North Korean Luxury

What passes for luxurious dining for the police state elite in Pyongyang, you ask?

NKZone: Goat meat restaurants in Pyongyang links to an interesting article from the International Herald Tribune that has the answer:

Eleven restaurants selling goat delicacies have recently opened in Pyongyang, the Yonhap news agency reported Friday, citing Choguk, a Korean-language magazine published in Japan.
The three-story flagship restaurant in downtown Pyongyang sells goat yogurt, goat soup and grilled goat, the report said…

And what’s for dinner for everyone else? Short answer: nothing.

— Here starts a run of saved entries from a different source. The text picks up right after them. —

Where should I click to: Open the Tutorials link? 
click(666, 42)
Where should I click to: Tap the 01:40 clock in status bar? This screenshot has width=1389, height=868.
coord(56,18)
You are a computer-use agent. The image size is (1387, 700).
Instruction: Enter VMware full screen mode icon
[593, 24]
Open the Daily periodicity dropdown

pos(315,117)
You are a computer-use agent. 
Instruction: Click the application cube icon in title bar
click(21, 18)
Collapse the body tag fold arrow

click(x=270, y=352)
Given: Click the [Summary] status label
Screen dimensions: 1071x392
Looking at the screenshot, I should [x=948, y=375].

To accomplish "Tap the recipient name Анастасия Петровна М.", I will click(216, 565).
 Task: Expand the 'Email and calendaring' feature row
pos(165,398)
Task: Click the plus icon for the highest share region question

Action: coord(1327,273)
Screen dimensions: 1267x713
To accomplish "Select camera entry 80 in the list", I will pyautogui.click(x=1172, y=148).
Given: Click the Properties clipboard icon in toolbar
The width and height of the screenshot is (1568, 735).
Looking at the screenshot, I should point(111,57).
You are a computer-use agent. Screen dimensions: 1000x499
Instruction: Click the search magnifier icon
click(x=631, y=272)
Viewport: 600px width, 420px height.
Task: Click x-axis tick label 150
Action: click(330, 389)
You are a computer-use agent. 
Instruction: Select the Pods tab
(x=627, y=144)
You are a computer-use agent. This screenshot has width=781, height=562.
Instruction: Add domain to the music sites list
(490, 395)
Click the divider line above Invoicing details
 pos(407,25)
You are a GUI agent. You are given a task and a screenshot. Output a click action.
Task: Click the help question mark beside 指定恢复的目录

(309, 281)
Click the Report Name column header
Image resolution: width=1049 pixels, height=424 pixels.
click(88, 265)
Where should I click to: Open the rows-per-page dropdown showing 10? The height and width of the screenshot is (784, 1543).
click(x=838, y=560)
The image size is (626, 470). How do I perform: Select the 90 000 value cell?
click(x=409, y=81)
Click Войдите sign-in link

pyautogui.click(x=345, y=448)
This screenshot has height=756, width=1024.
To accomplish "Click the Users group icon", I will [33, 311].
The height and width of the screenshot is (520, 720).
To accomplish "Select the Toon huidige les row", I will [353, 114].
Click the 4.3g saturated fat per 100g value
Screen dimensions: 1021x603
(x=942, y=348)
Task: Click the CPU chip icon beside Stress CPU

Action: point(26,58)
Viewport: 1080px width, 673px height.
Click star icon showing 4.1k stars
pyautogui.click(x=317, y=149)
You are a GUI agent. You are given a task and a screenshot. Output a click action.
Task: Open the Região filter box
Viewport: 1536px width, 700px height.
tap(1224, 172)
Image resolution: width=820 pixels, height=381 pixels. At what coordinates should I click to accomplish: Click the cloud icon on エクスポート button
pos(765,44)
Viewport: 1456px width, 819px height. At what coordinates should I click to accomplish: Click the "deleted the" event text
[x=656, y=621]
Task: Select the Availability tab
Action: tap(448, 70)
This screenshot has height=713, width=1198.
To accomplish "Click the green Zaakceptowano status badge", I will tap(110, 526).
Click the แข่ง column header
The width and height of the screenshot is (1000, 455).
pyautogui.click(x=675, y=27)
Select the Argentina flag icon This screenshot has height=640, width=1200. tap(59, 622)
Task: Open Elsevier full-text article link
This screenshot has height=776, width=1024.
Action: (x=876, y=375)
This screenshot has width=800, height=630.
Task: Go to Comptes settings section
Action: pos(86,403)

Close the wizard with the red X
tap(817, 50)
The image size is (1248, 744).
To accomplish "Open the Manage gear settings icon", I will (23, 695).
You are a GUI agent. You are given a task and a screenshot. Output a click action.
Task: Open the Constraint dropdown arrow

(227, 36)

But Pyongyang is the regime’s showpiece. In parts of the countryside and in many inactive industrial areas, the food situation remains dire. “For a country which recently went through a famine, and many of whose youngsters are stunted through malnutrition, Kim’s fussiness about food is particularly misplaced,” Breen said .
Although the famines of the mid-1990s are over, malnutrition remains rampant.
On a visit to Seoul this week, James Morris, of the United Nations World Food Program, told the JoongAng Daily that 7-year-old boys in North Korea are on average 20 centimeters, or eight inches, shorter than South Korean boys of the same age. They are also 10 kilograms, or 22 pounds, lighter.
Large numbers of North Korean defectors now cite hunger, rather than political repression, as their reason for leaving the North.


Comments

Brady J. Frey

November 1, 2004
6:51 pm

It’s good to see American commercialism has a larger influence than I thought in foreign countries
That should be a national outrage — it’s no wonder why every generation a new leader screams for the equality of socialism when you hear stories of the corrupt and rich, or the new entrepreneur taking advantage of a situation filled with moral disregard.
If I had more money, more power, and easier travel, I’d be the first to happily put that food where it’s needed, then take a flame thrower to that place.